Overview
Sao10K/70B-L3.3-Cirrus-x1 Overview
Sao10K/70B-L3.3-Cirrus-x1 is a 70 billion parameter language model developed by Sao10K, distinguished by its unique training methodology. It leverages a data composition akin to the 'Freya' model but benefits from a longer training duration and incorporates merging with its checkpoints, resulting in a more stable version compared to previous iterations.
Key Characteristics
- Training Data Composition: Utilizes a data composition similar to 'Freya', but applied differently and trained for an extended period.
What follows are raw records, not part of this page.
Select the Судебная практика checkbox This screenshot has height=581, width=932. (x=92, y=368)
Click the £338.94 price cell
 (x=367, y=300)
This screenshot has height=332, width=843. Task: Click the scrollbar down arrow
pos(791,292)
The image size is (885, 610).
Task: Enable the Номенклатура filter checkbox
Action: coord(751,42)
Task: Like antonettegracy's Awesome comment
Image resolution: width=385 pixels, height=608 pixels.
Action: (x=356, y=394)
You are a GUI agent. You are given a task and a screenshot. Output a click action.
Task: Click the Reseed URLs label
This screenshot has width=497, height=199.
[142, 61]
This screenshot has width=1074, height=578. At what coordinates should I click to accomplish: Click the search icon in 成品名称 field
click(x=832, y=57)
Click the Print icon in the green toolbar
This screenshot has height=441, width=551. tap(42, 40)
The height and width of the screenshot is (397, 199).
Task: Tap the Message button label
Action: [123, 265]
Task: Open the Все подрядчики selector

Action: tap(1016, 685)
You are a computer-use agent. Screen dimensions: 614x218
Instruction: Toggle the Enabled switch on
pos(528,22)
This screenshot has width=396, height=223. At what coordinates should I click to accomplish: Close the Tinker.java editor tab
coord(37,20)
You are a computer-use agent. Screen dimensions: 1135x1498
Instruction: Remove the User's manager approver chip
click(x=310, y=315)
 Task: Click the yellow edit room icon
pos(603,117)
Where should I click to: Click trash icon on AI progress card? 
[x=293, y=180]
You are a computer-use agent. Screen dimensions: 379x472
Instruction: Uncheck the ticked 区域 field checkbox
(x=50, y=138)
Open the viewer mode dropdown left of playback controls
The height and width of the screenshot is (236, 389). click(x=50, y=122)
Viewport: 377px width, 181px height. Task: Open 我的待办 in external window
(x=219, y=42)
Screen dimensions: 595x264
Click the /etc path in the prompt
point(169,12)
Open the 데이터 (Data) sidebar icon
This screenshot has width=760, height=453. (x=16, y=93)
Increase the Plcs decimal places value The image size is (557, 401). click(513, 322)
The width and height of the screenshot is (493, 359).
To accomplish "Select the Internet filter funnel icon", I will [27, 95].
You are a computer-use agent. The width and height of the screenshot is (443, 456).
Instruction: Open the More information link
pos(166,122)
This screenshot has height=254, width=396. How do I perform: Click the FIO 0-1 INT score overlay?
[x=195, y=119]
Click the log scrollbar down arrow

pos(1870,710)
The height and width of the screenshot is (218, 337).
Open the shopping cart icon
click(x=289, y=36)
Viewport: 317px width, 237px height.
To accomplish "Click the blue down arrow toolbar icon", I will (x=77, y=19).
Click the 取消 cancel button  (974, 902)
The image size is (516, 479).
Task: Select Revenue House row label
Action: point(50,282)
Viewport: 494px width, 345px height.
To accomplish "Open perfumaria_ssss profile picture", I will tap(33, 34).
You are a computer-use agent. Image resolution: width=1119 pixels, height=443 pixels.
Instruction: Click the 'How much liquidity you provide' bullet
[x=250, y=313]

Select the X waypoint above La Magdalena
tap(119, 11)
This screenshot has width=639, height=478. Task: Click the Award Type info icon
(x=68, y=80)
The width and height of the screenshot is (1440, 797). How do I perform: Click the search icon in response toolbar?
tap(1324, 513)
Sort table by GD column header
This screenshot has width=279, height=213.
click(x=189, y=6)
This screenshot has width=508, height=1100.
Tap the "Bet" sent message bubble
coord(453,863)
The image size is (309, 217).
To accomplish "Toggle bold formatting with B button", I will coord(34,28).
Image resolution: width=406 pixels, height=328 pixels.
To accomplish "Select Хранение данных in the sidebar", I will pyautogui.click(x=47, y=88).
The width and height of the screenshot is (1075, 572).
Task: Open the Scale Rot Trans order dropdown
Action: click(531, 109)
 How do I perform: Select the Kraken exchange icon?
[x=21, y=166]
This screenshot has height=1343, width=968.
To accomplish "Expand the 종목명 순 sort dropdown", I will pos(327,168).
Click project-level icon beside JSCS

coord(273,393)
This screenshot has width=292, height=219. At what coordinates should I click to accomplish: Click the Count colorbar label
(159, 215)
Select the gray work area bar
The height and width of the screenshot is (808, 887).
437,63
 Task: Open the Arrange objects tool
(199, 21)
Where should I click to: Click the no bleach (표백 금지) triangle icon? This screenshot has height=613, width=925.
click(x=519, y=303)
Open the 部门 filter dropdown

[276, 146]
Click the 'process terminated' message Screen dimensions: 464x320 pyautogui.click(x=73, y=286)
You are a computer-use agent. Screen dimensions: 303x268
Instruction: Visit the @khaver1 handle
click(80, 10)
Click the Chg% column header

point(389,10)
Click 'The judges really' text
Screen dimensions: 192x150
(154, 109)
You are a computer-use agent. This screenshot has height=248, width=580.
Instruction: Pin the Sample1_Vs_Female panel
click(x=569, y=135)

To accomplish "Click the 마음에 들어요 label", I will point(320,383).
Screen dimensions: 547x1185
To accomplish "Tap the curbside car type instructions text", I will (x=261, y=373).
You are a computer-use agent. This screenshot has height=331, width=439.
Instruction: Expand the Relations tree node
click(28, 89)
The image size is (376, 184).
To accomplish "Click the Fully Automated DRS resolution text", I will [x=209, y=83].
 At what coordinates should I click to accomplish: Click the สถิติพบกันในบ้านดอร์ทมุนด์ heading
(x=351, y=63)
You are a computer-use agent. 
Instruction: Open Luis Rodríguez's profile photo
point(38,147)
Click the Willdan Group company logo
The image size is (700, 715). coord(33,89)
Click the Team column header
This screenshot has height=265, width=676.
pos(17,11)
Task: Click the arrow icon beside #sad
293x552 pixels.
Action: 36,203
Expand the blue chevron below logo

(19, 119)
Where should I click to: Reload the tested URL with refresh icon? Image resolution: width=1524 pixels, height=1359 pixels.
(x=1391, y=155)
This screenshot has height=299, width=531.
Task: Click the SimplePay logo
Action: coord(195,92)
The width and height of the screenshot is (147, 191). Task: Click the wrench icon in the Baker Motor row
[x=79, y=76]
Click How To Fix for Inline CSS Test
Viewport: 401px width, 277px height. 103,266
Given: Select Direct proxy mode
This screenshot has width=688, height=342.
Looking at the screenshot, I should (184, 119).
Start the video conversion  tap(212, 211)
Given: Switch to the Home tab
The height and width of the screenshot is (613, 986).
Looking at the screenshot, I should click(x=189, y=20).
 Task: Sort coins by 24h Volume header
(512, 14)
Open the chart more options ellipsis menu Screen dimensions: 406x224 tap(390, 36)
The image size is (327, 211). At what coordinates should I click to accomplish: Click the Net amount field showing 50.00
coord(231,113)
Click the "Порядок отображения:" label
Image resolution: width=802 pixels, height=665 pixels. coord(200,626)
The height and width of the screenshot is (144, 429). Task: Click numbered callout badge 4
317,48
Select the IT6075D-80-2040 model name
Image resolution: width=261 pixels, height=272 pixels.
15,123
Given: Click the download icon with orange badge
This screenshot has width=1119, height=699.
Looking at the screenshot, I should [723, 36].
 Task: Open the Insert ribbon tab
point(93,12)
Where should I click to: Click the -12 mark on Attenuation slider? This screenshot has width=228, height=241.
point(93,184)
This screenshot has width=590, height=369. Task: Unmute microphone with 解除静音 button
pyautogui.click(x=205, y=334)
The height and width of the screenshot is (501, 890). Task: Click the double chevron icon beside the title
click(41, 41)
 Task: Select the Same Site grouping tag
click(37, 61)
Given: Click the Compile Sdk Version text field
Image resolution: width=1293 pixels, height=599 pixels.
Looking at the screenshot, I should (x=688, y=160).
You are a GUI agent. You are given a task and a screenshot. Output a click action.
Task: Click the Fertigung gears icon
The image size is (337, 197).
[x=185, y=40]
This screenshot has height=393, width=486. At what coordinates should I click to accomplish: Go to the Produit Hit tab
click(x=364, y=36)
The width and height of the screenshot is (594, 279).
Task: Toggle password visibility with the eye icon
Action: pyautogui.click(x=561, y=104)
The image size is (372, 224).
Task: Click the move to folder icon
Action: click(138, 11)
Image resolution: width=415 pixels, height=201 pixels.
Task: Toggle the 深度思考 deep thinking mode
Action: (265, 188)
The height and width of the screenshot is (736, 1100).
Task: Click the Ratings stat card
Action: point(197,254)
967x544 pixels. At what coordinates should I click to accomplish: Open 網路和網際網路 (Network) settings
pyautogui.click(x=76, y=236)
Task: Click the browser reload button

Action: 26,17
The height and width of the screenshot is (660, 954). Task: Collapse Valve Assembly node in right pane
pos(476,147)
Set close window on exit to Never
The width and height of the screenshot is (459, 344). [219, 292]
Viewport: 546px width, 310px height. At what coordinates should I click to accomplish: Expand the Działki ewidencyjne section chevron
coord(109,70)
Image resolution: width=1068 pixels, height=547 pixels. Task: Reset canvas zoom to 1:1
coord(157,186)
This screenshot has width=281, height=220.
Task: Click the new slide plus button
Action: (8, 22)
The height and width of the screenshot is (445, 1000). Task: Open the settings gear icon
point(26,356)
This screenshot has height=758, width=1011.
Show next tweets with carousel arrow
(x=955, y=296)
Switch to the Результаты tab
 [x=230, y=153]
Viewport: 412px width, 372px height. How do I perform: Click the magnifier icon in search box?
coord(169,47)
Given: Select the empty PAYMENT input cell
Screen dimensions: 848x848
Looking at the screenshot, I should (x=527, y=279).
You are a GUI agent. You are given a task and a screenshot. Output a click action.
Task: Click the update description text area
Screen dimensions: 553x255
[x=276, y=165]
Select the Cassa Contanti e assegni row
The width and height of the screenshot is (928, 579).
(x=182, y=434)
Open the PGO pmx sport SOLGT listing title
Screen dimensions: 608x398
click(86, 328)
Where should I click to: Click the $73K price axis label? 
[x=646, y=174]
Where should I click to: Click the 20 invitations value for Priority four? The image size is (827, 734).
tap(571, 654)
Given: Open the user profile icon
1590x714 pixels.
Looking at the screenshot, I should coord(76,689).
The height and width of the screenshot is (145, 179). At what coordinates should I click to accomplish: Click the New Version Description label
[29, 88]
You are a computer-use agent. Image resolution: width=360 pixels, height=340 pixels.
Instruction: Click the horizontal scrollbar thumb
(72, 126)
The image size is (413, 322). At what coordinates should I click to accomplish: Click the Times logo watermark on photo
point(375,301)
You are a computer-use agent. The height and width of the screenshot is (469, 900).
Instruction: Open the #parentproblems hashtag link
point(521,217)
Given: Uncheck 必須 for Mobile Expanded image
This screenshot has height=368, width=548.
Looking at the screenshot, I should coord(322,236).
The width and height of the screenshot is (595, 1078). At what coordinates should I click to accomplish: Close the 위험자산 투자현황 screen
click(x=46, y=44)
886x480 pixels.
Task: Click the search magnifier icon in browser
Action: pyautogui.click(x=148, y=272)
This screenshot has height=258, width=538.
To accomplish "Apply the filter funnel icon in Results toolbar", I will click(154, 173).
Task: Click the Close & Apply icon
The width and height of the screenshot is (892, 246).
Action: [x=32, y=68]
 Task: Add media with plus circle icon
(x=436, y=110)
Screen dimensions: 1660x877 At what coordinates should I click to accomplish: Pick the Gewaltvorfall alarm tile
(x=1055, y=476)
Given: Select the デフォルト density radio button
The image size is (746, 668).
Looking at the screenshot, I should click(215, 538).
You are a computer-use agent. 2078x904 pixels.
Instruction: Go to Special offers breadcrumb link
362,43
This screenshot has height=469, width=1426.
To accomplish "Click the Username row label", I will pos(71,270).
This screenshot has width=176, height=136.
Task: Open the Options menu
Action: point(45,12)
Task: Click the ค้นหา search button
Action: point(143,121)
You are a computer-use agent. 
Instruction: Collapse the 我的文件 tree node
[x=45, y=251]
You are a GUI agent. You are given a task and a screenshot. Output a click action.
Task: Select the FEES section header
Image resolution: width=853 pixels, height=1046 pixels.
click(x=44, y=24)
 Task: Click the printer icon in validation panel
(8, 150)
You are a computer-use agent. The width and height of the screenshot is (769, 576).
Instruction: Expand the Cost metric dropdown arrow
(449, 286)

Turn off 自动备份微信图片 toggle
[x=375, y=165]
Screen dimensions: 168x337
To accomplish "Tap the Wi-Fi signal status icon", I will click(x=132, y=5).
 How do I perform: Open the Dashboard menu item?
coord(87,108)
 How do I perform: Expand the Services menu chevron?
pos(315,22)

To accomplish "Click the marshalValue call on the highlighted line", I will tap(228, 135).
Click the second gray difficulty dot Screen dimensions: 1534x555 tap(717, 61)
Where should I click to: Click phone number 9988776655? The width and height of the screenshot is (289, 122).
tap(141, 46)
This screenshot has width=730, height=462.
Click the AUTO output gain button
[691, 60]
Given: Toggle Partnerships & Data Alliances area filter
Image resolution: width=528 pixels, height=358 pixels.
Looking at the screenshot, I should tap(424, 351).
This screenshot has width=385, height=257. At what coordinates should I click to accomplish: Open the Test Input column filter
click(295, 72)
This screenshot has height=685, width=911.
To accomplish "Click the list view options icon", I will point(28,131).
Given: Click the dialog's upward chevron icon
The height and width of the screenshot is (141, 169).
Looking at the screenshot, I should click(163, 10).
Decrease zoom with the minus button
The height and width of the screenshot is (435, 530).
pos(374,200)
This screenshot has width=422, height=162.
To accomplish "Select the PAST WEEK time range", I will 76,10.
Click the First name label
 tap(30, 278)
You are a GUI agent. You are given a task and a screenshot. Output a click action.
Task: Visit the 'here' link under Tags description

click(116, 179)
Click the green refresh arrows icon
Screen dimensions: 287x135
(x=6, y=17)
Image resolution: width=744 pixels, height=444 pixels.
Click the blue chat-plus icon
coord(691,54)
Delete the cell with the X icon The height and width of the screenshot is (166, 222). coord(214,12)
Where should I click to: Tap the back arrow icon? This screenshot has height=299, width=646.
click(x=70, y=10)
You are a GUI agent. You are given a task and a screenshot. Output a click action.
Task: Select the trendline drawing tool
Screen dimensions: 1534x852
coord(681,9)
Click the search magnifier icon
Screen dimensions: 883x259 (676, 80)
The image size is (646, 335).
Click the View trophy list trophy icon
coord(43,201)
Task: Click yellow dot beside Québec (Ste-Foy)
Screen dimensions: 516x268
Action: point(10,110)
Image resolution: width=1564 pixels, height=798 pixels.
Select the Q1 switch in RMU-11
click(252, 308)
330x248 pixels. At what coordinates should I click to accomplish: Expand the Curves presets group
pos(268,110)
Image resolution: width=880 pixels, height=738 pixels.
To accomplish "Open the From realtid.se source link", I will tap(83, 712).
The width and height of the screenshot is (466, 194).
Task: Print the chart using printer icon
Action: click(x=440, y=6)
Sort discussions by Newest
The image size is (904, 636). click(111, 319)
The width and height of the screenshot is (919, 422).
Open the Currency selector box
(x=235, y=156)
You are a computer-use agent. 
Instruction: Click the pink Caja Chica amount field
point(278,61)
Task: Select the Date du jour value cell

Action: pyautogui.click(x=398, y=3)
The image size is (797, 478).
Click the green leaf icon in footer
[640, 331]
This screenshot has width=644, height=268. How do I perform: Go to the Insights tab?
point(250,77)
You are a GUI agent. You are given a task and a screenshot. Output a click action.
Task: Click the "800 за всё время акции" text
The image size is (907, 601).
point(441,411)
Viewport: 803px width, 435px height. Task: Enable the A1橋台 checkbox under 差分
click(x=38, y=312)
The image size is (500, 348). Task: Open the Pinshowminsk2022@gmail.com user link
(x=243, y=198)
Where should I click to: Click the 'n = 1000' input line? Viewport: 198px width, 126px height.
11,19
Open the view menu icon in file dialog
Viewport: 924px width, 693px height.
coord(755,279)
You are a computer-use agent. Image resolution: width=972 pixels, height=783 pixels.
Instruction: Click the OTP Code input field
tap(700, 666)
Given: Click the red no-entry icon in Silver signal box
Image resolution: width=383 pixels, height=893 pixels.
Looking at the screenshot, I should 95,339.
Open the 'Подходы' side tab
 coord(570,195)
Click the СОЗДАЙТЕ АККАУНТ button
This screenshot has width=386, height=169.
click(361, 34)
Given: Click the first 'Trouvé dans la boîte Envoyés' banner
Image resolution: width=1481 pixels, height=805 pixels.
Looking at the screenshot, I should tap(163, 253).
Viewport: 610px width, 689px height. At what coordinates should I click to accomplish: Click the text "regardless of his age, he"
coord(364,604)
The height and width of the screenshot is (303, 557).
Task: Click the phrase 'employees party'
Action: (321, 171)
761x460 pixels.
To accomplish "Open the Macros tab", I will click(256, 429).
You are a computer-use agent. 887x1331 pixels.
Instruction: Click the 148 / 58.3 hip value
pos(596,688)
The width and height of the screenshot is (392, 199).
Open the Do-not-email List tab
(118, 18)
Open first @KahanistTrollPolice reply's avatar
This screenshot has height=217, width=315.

- Stability: Enhanced stability achieved through longer training and the merging of multiple epoch checkpoints using techniques like
dare_ties. - Stylistic Output: Known for a distinct output style, with minor issues that are generally easy to correct.
- Prompt Format: Optimized for the Llama-3-Instruct prompt format.
- Context Length: Supports a context length of 32,768 tokens.
Recommended Usage
This model is suitable for users seeking a stable 70B model with a particular stylistic output. While specific use cases are not detailed, its general text generation capabilities make it versatile. The developer recommends specific inference settings:
- Temperature: 1.1
- min_p: 0.05
Users are encouraged to experiment with various sampling methods, though the developer's experience is limited to the specified settings.